Gina Ford’s ‘Contented Little Baby Book’ tells us she can fix all the problems which stem from Mother Nature’s omission of an instruction book by supplying us with her self devised code, a manual in order to complete the ritual of parenthood and survive that first year, without every experiencing parenthood herself. Working with 12 hour time periods, 7am-7pm, Gina Ford tells us that strict feeding regimes and sleeping patterns are the only way our babies should be nurtured-leaving babies to cry for periods of time so they can ‘adapt’ into self-settling techniques by being ‘taught how to sleep’.
The issue with this is that babies, quickly become despondent, amd as clever as they are, realise that crying is actually a waste of time and energy. In order to conserve energy, they tend to then fall asleep exhausted from the crying and screaming, with the harsh reality that their caregiver will not be there for them in times of distress. Recent studies over the past few years show that ‘controlled crying’ or ‘crying it out’ can be damaging to neurological connections and the continually rapid development of the newborn brain. Sleeping with our babies, whether co-sleeping in the right conditions or sharing the room with baby not only ensures baby’s needs are immediately met but it cannot be ignored that this practice, which is the norm in large communities across the world, reduces the risk of SIDS-Sudden J
Infant Death Syndrome-no mention of that though as co-sleeping would go against the grain of and follow the trend of the abundant non – evidence based ‘advice’ of the Gina Ford Philosophy.

Feeding babies on a schedule, instead of feeding on on baby’s cues can be just as damaging, irrespective of whether baby is receiving breastmilk or formula. Gina tells us that feeding 4 hourly is the norm and must be regulated. Feeds must be at 7am, 11am and not a second earlier, and do not dare to enter the separate-room-on-the-other-side-of-the-house your baby is crying in, should they dare to awaken before Gina says they should. Picking your child up at that point-your child has won, according to Miss Ford. Evil, coercing, manipulative babies! *tongue firmly in cheek*.

Brought into the brightness of day, is the Gina Ford assumption that you have birthed a milk-guzzling, sleep depriving, screaming human into the universe to disrupt your life for the rest of eternity! Unfortunately, what could have been a great book *cough* ended up telling mums that baby was broken or their parents were inadequate-6 feeds in a 24 hour period, especially in a breastfed baby, will most likely be detrimental to the breastfeeding dyads relationship; regular feeds are needed to ensure your supply is sufficient and your babies needs are met when you parent in a child-led environment.

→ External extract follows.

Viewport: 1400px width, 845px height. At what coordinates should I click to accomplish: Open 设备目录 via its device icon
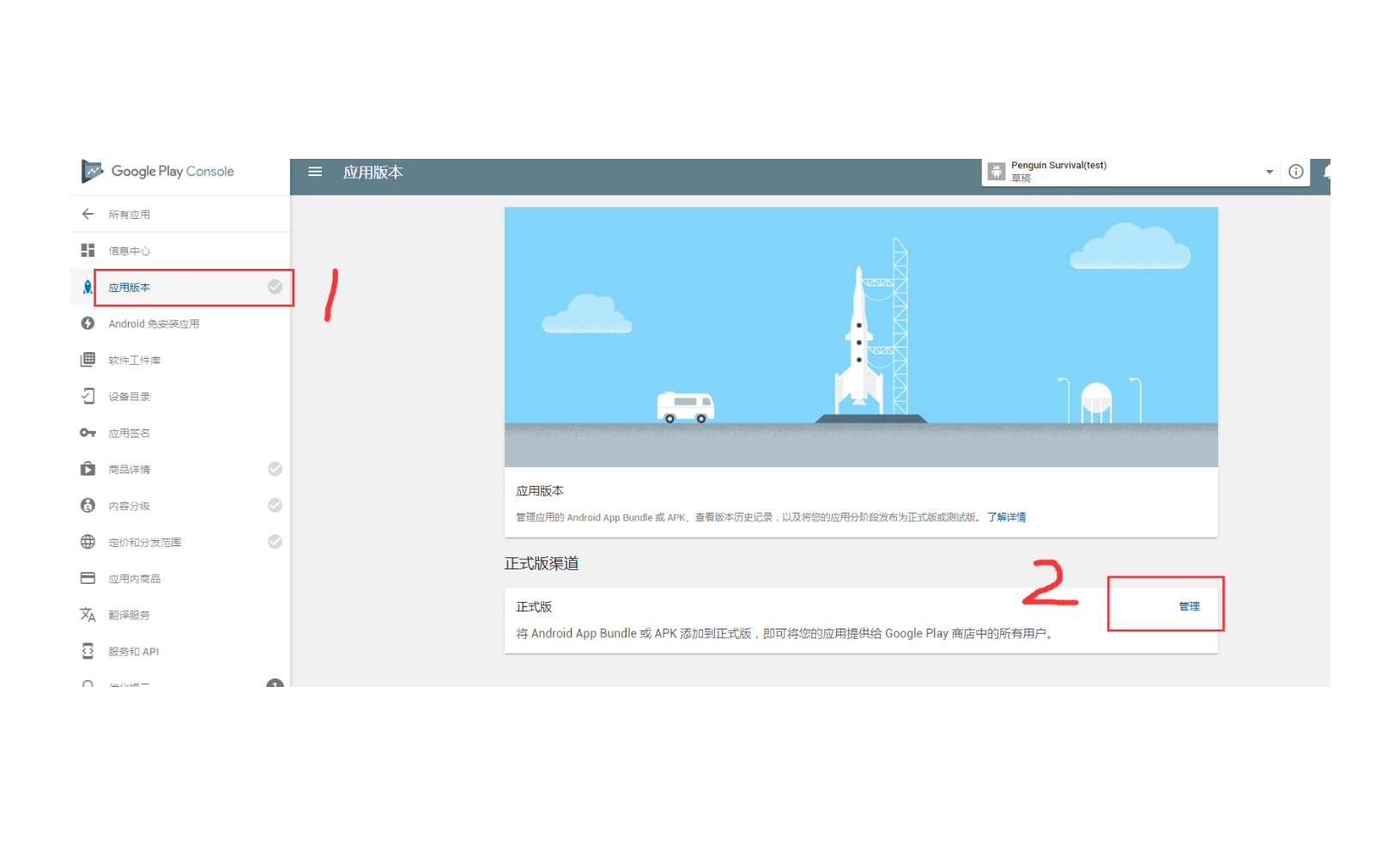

The Gina Ford suggestion of expressing milk to ‘see how much baby gets at a feed’ is irresponsible and inaccurate, and is just one more way for a mum to doubt her body and the skills evolution has supplied her with.
Gina Ford’s way of making a living is to force new parents into feeling inadequate and unable to cope, using her regimented, prescriptive regimes and schedules. She disappointingly underpins the societal belief that babies should sleep through the night from day 6, should take 6oz on week 6 and will not settle unless they are left alone and cry themselves to sleep six times every day. When these ridiculous and somewhat dangerous routines fail, parents feel they have failed themselves, their families and their babies.

What happened? What happened to nurturing our young? Biologically caring for our young, keeping them close, sleeping, eating and drinking with them, comforting them. It all came to a stand still when society started to get busy and began to use the tips, tricks and commercialised baby rearing objects of a ‘let-somebody-else-mind-the-baby’ ideology; prams and cots, separate rooms and bouncers-anything to avoid picking your baby up and giving them the love and security needed. Arms to hold, hands to caress soft faces, breasts to comfort and feed and nurture.

Instead, the likes of Gina Ford have stepped into the long line of other ‘experts’, existing only to berate and ridicule biological nurturing of the newborn. Cuddle, pick up, feed, kiss, cuddle again; listen to your instincts, and follow what you feel is right for you and your baby. One day, humans everywhere will accept biological norms. Time for a change; EDUCATE.